4. Adjudication Method for the Test Set
The text does not explicitly state an adjudication method (e.g., 2+1, 3+1, none). The mention of "repeatability (intra-observer variability) and reproducibility (inter-observer variability)" suggests a comparison among observers' measurements, but how discrepancies or a final "ground truth" were resolved is not described.
5. If a Multi-Reader Multi-Case (MRMC) Comparative Effectiveness Study Was Done
No, a Multi-Reader Multi-Case (MRMC) comparative effectiveness study was not done. The submission explicitly states, "Clinical testing was not necessary for this Traditional 510(k)." The described studies focus on the device's technical performance and accuracy, not its comparative effectiveness with human readers.
6. If a Standalone (i.e., algorithm only without human-in-the-loop performance) Was Done
Yes, a standalone performance evaluation of the algorithm (software component) was done. The text says:
- "Software verification and validation was completed in accordance with FDA guidance..."
- "Testing was also performed to verify that the FHA software module and acetabular quide design is reproducible and repeatable when processed by multiple operators."
- The system itself is described as assisting in "determining a patient specific target orientation for the acetabular cup through a pre-operative patient specific analysis and two patient specific reports: Functional Hip Analysis (FHA) report and Patient Specific Visualisation (PSV) report." This implies the software's ability to generate these outputs on its own.
7. The Type of Ground Truth Used
For the cadaver study, the ground truth was based on the accuracy of the implanted cup orientation relative to the pre-operative plan. This implies that a pre-operative plan (generated by the device's software) served as the target, and the actual physical implantation in the cadaver was measured against this plan. The details of how this "actual" implantation was precisely measured and considered the "ground truth" are not expanded upon (e.g., whether it was through high-precision imaging, direct measurement, etc.).
For the software validation, the ground truth would typically be established through predefined specifications, expected outputs, and comparison against known correct computations or reference data.

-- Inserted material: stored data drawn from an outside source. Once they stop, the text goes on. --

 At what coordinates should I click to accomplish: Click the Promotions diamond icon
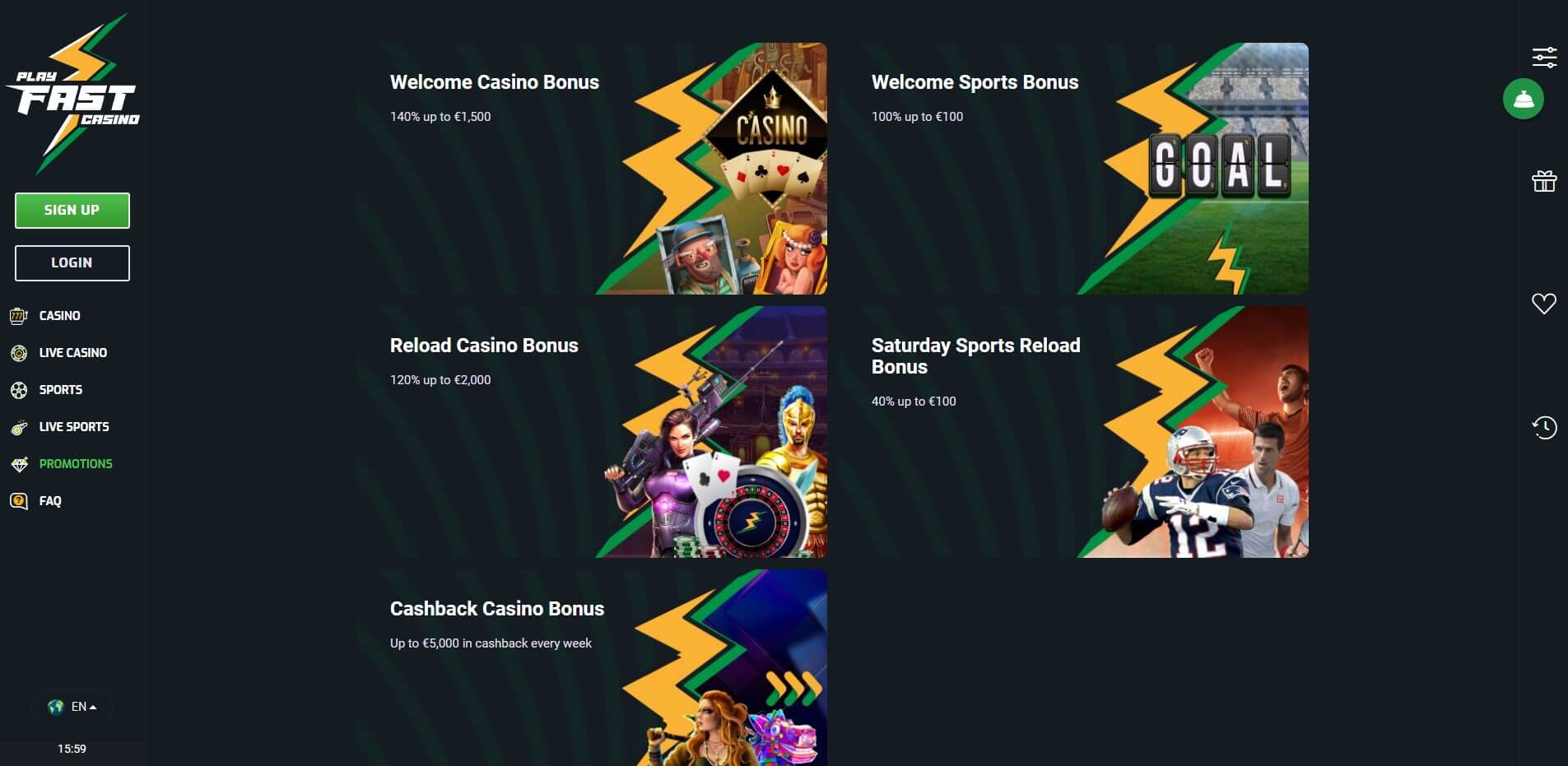tap(19, 464)
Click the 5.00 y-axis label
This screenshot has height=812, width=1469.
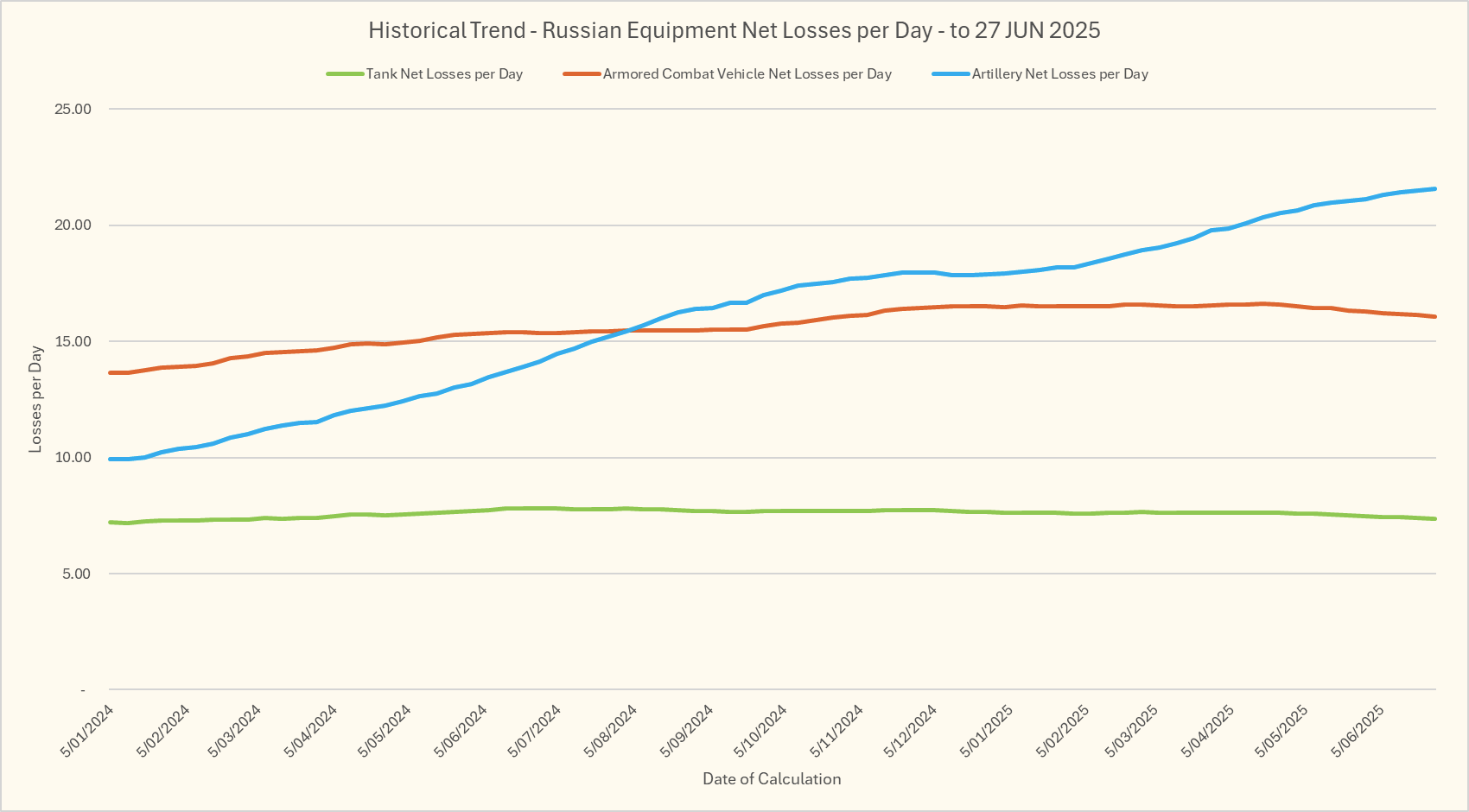(76, 574)
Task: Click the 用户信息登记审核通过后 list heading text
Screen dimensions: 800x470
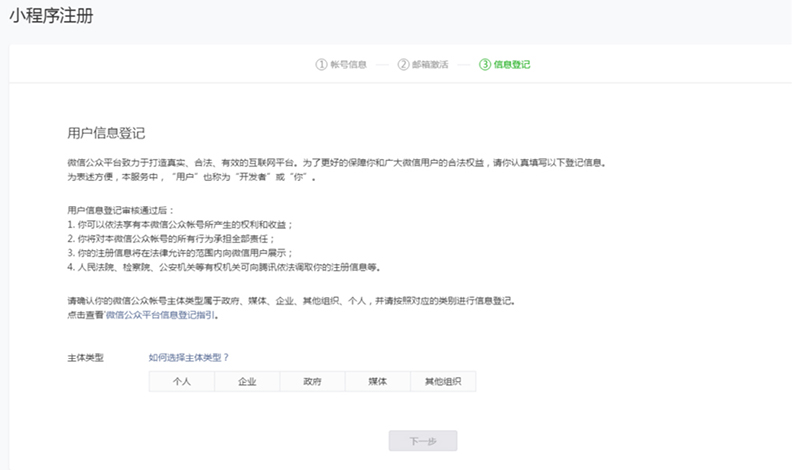Action: pyautogui.click(x=121, y=211)
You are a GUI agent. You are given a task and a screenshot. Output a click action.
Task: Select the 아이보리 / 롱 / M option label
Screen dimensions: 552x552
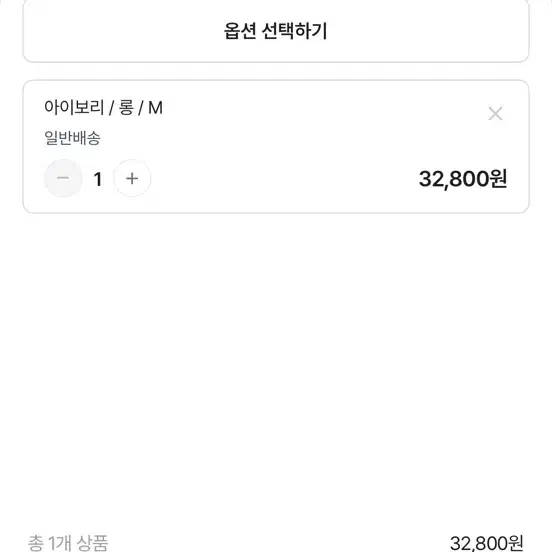[103, 107]
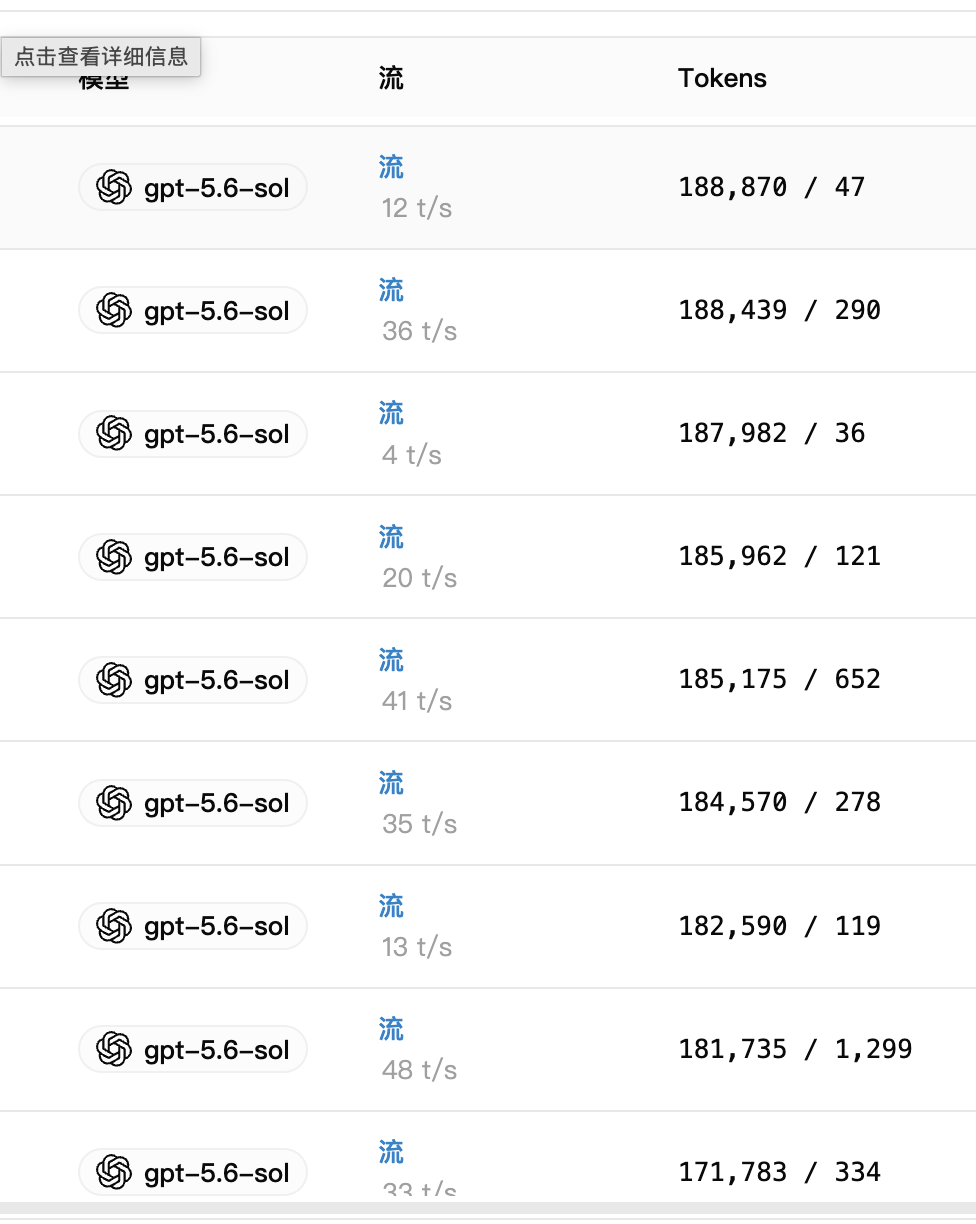Click the gpt-5.6-sol tag in the 12 t/s row
Screen dimensions: 976x1224
click(x=193, y=187)
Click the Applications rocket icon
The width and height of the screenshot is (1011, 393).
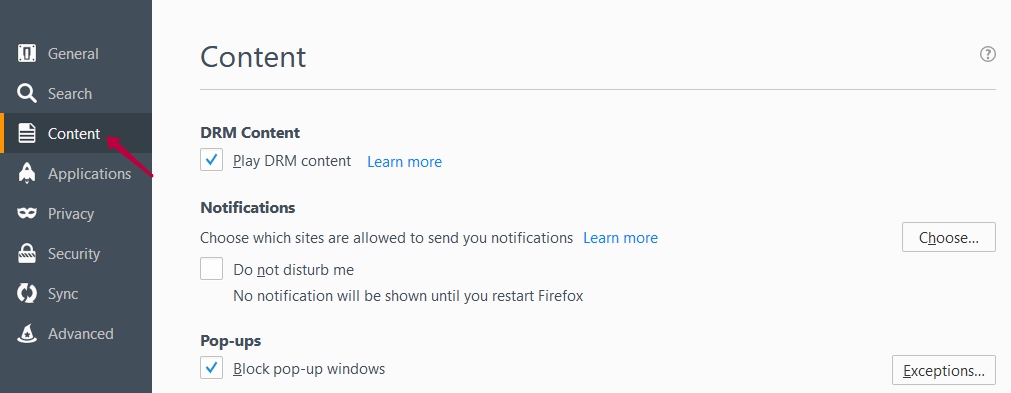pyautogui.click(x=26, y=173)
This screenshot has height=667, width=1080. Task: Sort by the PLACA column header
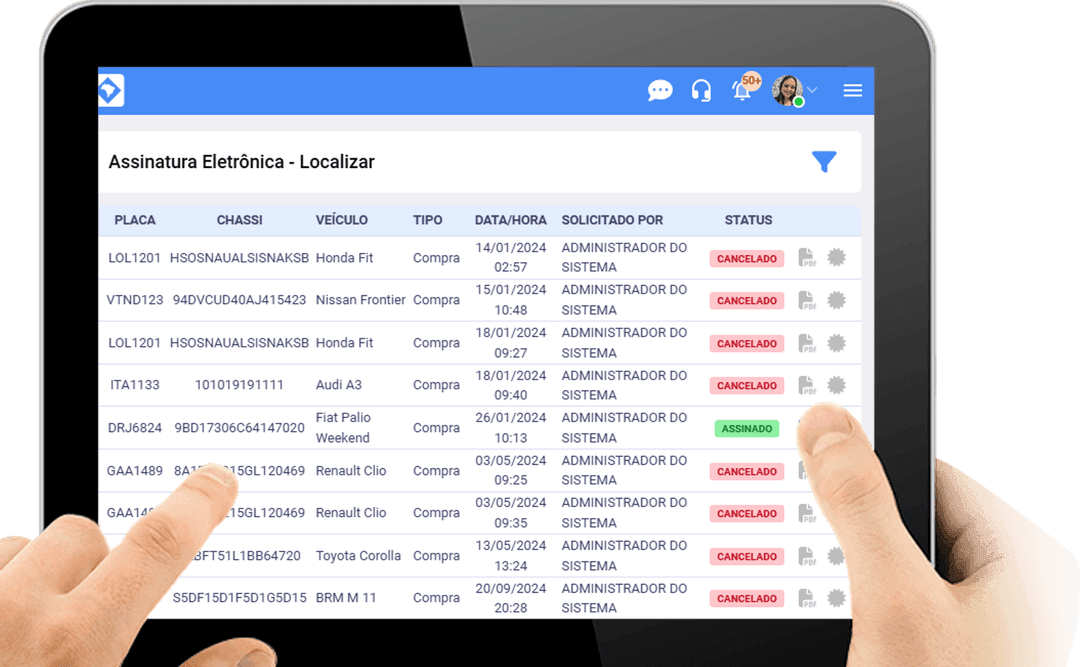[135, 220]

8. The Sample Size for the Training Set
The document does not provide information regarding a specific "training set" or its size. This device's purpose (patient-specific surgical instrument based on pre-operative scans) suggests it might not rely on a conventional machine learning model that requires a distinct training/validation/test split of patient data in the typical sense. Instead, its software likely employs computational geometry and image processing algorithms.
If there was an underlying machine learning component used to develop parts of the software (e.g., for automated anatomical landmark identification), this information is not disclosed in the summary.
9. How the Ground Truth for the Training Set Was Established
Since no training set information is provided, the method for establishing its ground truth is also not available in this document.